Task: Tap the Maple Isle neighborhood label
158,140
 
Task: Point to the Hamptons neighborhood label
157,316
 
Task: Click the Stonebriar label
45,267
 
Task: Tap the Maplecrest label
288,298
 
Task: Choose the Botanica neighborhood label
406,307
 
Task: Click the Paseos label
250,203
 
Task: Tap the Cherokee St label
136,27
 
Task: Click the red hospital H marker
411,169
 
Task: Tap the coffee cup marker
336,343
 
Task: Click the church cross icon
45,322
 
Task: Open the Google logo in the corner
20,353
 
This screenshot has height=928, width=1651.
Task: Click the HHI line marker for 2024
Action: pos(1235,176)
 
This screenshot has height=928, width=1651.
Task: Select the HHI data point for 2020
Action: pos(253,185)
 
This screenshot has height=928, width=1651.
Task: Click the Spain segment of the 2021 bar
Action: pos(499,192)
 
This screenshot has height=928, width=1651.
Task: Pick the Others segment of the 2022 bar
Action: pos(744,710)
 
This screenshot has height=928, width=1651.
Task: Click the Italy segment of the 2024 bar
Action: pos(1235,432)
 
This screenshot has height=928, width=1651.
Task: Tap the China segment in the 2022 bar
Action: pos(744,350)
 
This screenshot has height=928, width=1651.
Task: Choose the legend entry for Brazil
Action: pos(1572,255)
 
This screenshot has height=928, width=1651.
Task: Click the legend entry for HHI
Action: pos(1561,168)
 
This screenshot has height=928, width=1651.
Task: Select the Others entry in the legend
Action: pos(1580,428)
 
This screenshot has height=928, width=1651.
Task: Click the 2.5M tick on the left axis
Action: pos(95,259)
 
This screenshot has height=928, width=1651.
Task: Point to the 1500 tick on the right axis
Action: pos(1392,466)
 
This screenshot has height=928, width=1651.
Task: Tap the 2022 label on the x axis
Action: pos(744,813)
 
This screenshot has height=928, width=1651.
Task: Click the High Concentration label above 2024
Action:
◇ ◇ ◇ ◇ ◇
■ REQUIREMENTS
Output all of the records above verbatim, line for line, from the first through the last.

■ TASK RESULT
Task: Tap the Maple Isle neighborhood label
158,140
 
Task: Point to the Hamptons neighborhood label
157,316
 
Task: Click the Stonebriar label
45,267
 
Task: Tap the Maplecrest label
288,298
 
Task: Choose the Botanica neighborhood label
406,307
 
Task: Click the Paseos label
250,203
 
Task: Tap the Cherokee St label
136,27
 
Task: Click the red hospital H marker
411,169
 
Task: Tap the coffee cup marker
336,343
 
Task: Click the church cross icon
45,322
 
Task: Open the Google logo in the corner
20,353
 
This screenshot has height=928, width=1651.
Task: Click the HHI line marker for 2024
Action: pos(1235,176)
 
This screenshot has height=928, width=1651.
Task: Select the HHI data point for 2020
Action: pos(253,185)
 
This screenshot has height=928, width=1651.
Task: Click the Spain segment of the 2021 bar
Action: pos(499,192)
 
This screenshot has height=928, width=1651.
Task: Pick the Others segment of the 2022 bar
Action: pos(744,710)
 
This screenshot has height=928, width=1651.
Task: Click the Italy segment of the 2024 bar
Action: pos(1235,432)
 
This screenshot has height=928, width=1651.
Task: Tap the China segment in the 2022 bar
Action: pos(744,350)
 
This screenshot has height=928, width=1651.
Task: Choose the legend entry for Brazil
Action: pos(1572,255)
 
This screenshot has height=928, width=1651.
Task: Click the legend entry for HHI
Action: pos(1561,168)
 
This screenshot has height=928, width=1651.
Task: Select the Others entry in the legend
Action: pos(1580,428)
 
This screenshot has height=928, width=1651.
Task: Click the 2.5M tick on the left axis
Action: pos(95,259)
 
This screenshot has height=928, width=1651.
Task: Point to the 1500 tick on the right axis
Action: pos(1392,466)
 
This screenshot has height=928, width=1651.
Task: Tap the 2022 label on the x axis
Action: pos(744,813)
 
This screenshot has height=928, width=1651.
Task: Click the High Concentration label above 2024
Action:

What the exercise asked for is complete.